(Dataset items)
[Start of Attachment]
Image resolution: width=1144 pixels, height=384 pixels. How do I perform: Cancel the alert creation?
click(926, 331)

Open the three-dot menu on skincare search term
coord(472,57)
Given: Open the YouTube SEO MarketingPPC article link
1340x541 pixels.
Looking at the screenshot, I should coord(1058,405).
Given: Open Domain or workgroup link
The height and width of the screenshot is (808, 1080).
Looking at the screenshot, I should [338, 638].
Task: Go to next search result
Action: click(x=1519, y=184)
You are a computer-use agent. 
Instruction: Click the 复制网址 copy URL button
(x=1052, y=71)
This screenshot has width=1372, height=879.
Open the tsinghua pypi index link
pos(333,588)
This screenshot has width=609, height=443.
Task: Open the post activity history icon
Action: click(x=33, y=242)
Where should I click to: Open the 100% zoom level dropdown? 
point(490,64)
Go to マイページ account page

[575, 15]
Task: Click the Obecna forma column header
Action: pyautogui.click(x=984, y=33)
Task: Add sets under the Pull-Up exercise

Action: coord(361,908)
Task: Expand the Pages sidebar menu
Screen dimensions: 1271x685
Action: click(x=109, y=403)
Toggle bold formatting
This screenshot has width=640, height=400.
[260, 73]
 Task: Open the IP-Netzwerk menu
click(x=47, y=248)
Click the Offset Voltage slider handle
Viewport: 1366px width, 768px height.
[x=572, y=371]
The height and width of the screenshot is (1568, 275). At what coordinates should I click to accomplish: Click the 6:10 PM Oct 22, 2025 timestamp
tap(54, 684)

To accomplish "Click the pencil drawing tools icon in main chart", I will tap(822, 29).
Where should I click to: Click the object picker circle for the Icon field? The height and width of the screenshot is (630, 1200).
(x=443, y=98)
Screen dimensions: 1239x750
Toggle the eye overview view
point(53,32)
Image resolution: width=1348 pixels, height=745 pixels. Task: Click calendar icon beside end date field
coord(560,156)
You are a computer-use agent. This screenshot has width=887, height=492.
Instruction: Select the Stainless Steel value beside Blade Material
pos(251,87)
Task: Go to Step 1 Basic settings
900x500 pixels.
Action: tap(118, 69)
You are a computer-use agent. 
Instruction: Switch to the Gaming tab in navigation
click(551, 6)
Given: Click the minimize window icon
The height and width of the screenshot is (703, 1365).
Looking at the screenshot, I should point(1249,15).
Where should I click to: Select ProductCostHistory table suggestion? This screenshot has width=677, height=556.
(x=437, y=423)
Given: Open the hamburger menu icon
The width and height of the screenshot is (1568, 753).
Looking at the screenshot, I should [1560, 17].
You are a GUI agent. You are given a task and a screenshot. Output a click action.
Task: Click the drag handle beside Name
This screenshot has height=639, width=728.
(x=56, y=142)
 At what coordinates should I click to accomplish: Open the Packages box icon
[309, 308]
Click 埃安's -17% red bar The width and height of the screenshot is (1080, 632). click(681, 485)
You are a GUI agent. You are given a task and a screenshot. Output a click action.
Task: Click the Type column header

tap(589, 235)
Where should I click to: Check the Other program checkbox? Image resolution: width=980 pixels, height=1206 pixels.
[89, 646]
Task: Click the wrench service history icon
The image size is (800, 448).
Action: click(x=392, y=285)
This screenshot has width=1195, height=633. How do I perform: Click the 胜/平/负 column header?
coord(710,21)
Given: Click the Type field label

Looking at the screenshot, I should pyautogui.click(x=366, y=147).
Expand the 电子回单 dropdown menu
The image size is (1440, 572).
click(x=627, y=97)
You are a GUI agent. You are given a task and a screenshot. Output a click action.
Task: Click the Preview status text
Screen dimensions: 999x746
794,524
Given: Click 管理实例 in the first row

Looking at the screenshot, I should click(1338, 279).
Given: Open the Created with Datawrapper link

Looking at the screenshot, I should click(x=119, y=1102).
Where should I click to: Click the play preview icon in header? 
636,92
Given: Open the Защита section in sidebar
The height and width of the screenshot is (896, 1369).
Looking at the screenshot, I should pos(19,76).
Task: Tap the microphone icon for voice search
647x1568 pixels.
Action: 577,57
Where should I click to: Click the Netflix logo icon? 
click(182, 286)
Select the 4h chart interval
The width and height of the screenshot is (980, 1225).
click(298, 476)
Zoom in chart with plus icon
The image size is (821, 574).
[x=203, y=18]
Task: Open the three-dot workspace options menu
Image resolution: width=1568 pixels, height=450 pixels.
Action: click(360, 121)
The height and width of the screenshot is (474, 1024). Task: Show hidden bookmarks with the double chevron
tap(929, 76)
[End of Attachment]
Report each line above containing the string "handle".

Click the Offset Voltage slider handle
Task: Click the drag handle beside Name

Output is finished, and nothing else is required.